People can apply topical steroids directly to their skin. Hydrocortisone cream is safe for most people, can relieve itching, and is available over-the-counter (OTC).
If hydrocortisone helps but does not fully relieve the itch, a person may wish to see a doctor and request a stronger, prescription-only hydrocortisone cream.
Keratolytics are products that soften and remove psoriasis patches, speed up healing time, and help reduce itching. Removing scales can help relieve itching and enhance the effects of other itch-relief medications. Phenol, salicylic acid, and urea are some of the OTC keratolytic products available.
If OTC keratolytics do not work, a doctor can prescribe a stronger form.
Scratching lesions alone will not make the itch worse.
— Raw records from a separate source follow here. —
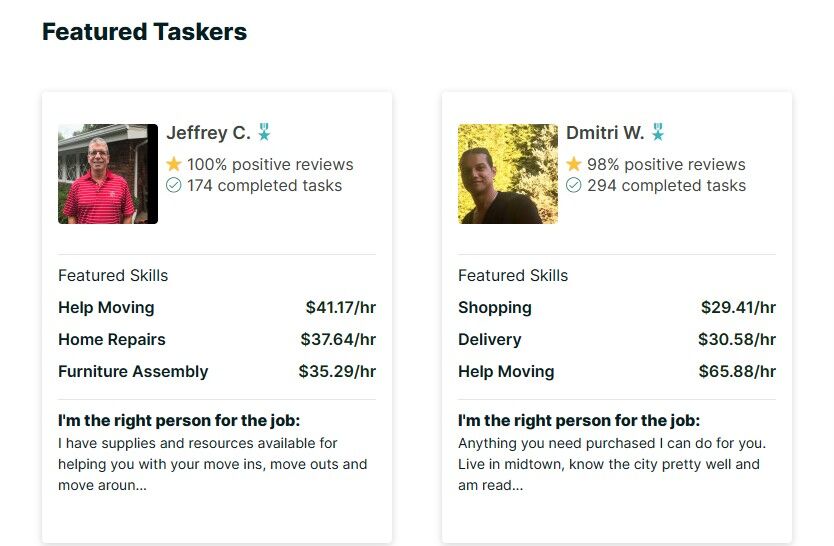Viewport: 834px width, 546px height.
Task: Select Jeffrey's Furniture Assembly skill
Action: pyautogui.click(x=133, y=372)
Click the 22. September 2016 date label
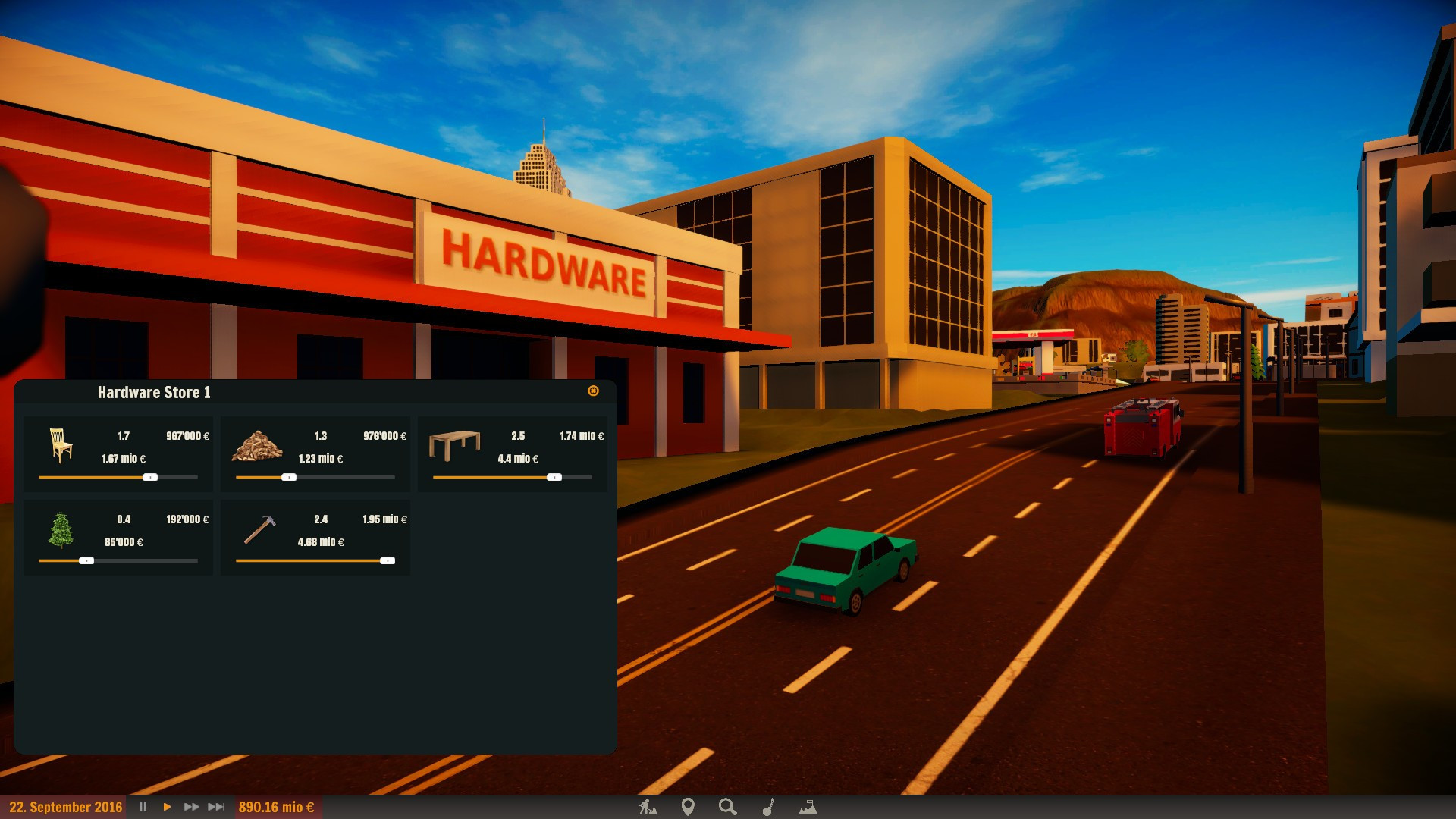This screenshot has width=1456, height=819. pos(65,807)
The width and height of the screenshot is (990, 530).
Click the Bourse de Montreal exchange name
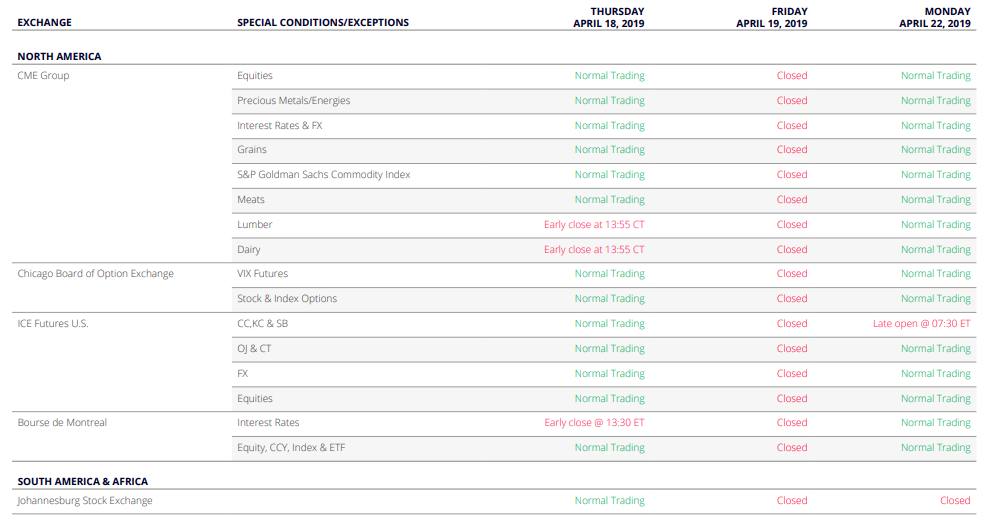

It can also call attention to the itching, making it feel worse and more frustrating.
Scratching will not stop the itching. Frequent or intense scratching can open up psoriasis lesions, slowing healing time, and increasing the risk of infection. People who need to relieve the itch should try gently rubbing or tapping the area near the lesions.
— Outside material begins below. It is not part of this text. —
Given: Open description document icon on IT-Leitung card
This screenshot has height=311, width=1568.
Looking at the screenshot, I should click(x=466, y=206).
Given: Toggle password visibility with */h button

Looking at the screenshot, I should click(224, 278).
Using other techniques and remedies to soothe the itch can help reduce the need to scratch.
Meditation and distraction
Distracting the mind can help reduce the impact of itching on daily life. An interesting hobby, such as drawing, gardening, or painting, may help divert a person’s attention from the itch.
Other people find relief through meditative techniques, such as deep breathing or yoga.
Stress is also a potential trigger for psoriasis symptoms. Therefore, activities that reduce stress may help to reduce the number of flares
Lifestyle and dietary changes
If a person with psoriasis is overweight, it may exacerbate the severity of their symptoms, including itching. Increased body fat promotes inflammation, which can make itching worse and reduce the effects of treatment.
These lifestyle and dietary changes will not provide immediate relief but can help reduce the frequency and severity of psoriasis flare-ups over time.
People can purchase skin creams and other products from a pharmacy. They are also available to purchase online. People should check with their doctor before buying any creams to make sure the cream is suitable for them.
Psoriasis has involvement with the skin but also affects many other systems in the body. Home remedies and anti-itch medications will not treat the underlying condition.
The best way to relieve psoriatic itching is to treat the condition directly. While researchers are still working on a full cure, systemic medications that work across the whole body can help reduce the number of flares and the severity of symptoms.
Some treatment options include:
- Biologics: These products use chemicals taken from living cells to target specific parts of the immune system. A doctor will administer these by injection into a vein and usually only prescribe them to people who have not responded to other treatments.
- Methotrexate: People with severe psoriasis can use methotrexate to suppress the immune system and reduce its skin involvement. However, it is a potent medication. Those taking the drug will need to undergo regular liver function tests.
- Emollients: These are off-label for psoriasis, but doctors may still prescribe them to help a person with psoriasis retain moisture in the skin, reducing itching and tenderness.
- Oral retinoids: These vitamin-A-sourced drugs are helpful for people with severe psoriasis. They work across the whole body without suppressing the immune system. This can help people with reduced immune function, such as those with HIV, control itching and flares.
- Phototherapy: Phototherapy is a light therapy that exposes the skin to controlled doses of ultraviolet light. Exposure to the sun can have a similar benefit, but it is safer to undergo controlled phototherapy in a doctor’s office.
There is a range of emollient creams available for purchase online.
Not every treatment will work for all people with the condition. A doctor can discuss the range of options that might be best for each person.